The word accreta comes from the Latin language, where accrescere means to adhere, to attach, this pathology being described for the first time in the specialized literature, in 1930 [1,2].
Depending on the thickness of the trophoblastic invasion, the placenta accreta spectrum (PAS) is divided into placenta accreta, placenta increta and placenta percreta.
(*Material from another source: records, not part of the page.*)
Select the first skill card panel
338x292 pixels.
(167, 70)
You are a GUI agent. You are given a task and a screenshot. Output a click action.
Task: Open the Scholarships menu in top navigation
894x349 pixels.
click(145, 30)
The most severe, but also the least common form of placental invasion is placenta percreta with a ratio of 80:15:5 [3,4].
Because the terms accreta, increta and percreta, used in the past do not give a correct picture of the level of implantation from the histopathological point of view, the International Federation of Obstetrics and Gynecology (FIGO) proposed another division of PAS into 3 degrees of severity, 3RD degree being in turn divided into another 3 subcategories (A - deep invasion >75% of the uterine wall; 3D - disruption of the uterine serosa; 3E - extrauterine invasion) [5].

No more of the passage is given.